# Activity:
Each record should be retyped word for word.

# Input data:

- Opening Delimiter -

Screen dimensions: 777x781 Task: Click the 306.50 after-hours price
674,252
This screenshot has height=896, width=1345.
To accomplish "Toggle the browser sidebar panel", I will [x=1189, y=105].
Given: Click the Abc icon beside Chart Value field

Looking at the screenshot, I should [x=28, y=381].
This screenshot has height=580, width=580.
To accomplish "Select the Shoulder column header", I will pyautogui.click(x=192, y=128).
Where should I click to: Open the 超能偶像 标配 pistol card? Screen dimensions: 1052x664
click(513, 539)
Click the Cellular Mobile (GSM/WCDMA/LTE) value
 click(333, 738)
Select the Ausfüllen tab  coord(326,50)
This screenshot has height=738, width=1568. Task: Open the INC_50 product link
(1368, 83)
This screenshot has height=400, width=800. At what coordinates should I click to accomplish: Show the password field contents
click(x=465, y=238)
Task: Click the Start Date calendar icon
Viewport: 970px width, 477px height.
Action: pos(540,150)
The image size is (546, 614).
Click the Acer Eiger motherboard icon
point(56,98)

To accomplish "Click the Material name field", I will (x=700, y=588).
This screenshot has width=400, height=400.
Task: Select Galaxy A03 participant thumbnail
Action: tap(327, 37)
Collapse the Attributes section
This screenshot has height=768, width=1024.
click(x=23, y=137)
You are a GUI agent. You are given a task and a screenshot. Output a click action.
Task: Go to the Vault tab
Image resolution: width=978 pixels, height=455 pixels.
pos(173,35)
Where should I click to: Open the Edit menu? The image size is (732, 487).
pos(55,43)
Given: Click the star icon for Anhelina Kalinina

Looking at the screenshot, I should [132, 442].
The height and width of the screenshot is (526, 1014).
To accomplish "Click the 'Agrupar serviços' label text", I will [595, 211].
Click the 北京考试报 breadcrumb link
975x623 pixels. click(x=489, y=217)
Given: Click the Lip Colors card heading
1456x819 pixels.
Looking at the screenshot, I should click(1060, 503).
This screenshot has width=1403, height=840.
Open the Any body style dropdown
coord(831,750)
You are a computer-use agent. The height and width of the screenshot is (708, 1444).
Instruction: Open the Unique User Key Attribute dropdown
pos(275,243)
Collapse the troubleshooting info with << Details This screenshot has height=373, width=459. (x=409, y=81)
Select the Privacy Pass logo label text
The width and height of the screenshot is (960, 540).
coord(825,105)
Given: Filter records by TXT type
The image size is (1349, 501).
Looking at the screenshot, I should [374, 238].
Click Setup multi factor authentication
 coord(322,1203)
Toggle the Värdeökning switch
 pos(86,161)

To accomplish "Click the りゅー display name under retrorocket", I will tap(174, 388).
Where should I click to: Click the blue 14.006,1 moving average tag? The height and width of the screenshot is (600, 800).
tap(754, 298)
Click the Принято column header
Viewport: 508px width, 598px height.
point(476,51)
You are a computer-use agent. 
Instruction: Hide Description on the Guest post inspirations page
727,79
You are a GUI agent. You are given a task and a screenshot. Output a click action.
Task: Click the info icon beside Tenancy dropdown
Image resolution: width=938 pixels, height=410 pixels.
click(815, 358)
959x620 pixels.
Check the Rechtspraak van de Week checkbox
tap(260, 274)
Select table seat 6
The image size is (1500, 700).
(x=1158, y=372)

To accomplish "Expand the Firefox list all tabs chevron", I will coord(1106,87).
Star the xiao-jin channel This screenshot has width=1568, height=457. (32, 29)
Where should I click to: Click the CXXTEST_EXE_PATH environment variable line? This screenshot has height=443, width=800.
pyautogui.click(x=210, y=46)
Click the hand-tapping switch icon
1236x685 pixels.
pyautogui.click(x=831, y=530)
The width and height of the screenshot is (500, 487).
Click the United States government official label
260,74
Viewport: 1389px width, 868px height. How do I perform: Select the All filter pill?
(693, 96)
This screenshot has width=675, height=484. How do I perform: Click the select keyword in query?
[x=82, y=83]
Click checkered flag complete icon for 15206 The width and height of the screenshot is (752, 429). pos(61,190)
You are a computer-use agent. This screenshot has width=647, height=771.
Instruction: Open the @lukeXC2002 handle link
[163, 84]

- Closing Delimiter -

# Solution to this task:
Screen dimensions: 777x781 Task: Click the 306.50 after-hours price
674,252
This screenshot has height=896, width=1345.
To accomplish "Toggle the browser sidebar panel", I will [x=1189, y=105].
Given: Click the Abc icon beside Chart Value field

Looking at the screenshot, I should [x=28, y=381].
This screenshot has height=580, width=580.
To accomplish "Select the Shoulder column header", I will pyautogui.click(x=192, y=128).
Where should I click to: Open the 超能偶像 标配 pistol card? Screen dimensions: 1052x664
click(513, 539)
Click the Cellular Mobile (GSM/WCDMA/LTE) value
 click(333, 738)
Select the Ausfüllen tab  coord(326,50)
This screenshot has height=738, width=1568. Task: Open the INC_50 product link
(1368, 83)
This screenshot has height=400, width=800. At what coordinates should I click to accomplish: Show the password field contents
click(x=465, y=238)
Task: Click the Start Date calendar icon
Viewport: 970px width, 477px height.
Action: pos(540,150)
The image size is (546, 614).
Click the Acer Eiger motherboard icon
point(56,98)

To accomplish "Click the Material name field", I will (x=700, y=588).
This screenshot has width=400, height=400.
Task: Select Galaxy A03 participant thumbnail
Action: tap(327, 37)
Collapse the Attributes section
This screenshot has height=768, width=1024.
click(x=23, y=137)
You are a GUI agent. You are given a task and a screenshot. Output a click action.
Task: Go to the Vault tab
Image resolution: width=978 pixels, height=455 pixels.
pos(173,35)
Where should I click to: Open the Edit menu? The image size is (732, 487).
pos(55,43)
Given: Click the star icon for Anhelina Kalinina

Looking at the screenshot, I should [132, 442].
The height and width of the screenshot is (526, 1014).
To accomplish "Click the 'Agrupar serviços' label text", I will [595, 211].
Click the 北京考试报 breadcrumb link
975x623 pixels. click(x=489, y=217)
Given: Click the Lip Colors card heading
1456x819 pixels.
Looking at the screenshot, I should click(1060, 503).
This screenshot has width=1403, height=840.
Open the Any body style dropdown
coord(831,750)
You are a computer-use agent. The height and width of the screenshot is (708, 1444).
Instruction: Open the Unique User Key Attribute dropdown
pos(275,243)
Collapse the troubleshooting info with << Details This screenshot has height=373, width=459. (x=409, y=81)
Select the Privacy Pass logo label text
The width and height of the screenshot is (960, 540).
coord(825,105)
Given: Filter records by TXT type
The image size is (1349, 501).
Looking at the screenshot, I should [374, 238].
Click Setup multi factor authentication
 coord(322,1203)
Toggle the Värdeökning switch
 pos(86,161)

To accomplish "Click the りゅー display name under retrorocket", I will tap(174, 388).
Where should I click to: Click the blue 14.006,1 moving average tag? The height and width of the screenshot is (600, 800).
tap(754, 298)
Click the Принято column header
Viewport: 508px width, 598px height.
point(476,51)
You are a computer-use agent. 
Instruction: Hide Description on the Guest post inspirations page
727,79
You are a GUI agent. You are given a task and a screenshot. Output a click action.
Task: Click the info icon beside Tenancy dropdown
Image resolution: width=938 pixels, height=410 pixels.
click(815, 358)
959x620 pixels.
Check the Rechtspraak van de Week checkbox
tap(260, 274)
Select table seat 6
The image size is (1500, 700).
(x=1158, y=372)

To accomplish "Expand the Firefox list all tabs chevron", I will coord(1106,87).
Star the xiao-jin channel This screenshot has width=1568, height=457. (32, 29)
Where should I click to: Click the CXXTEST_EXE_PATH environment variable line? This screenshot has height=443, width=800.
pyautogui.click(x=210, y=46)
Click the hand-tapping switch icon
1236x685 pixels.
pyautogui.click(x=831, y=530)
The width and height of the screenshot is (500, 487).
Click the United States government official label
260,74
Viewport: 1389px width, 868px height. How do I perform: Select the All filter pill?
(693, 96)
This screenshot has width=675, height=484. How do I perform: Click the select keyword in query?
[x=82, y=83]
Click checkered flag complete icon for 15206 The width and height of the screenshot is (752, 429). pos(61,190)
You are a computer-use agent. This screenshot has width=647, height=771.
Instruction: Open the @lukeXC2002 handle link
[163, 84]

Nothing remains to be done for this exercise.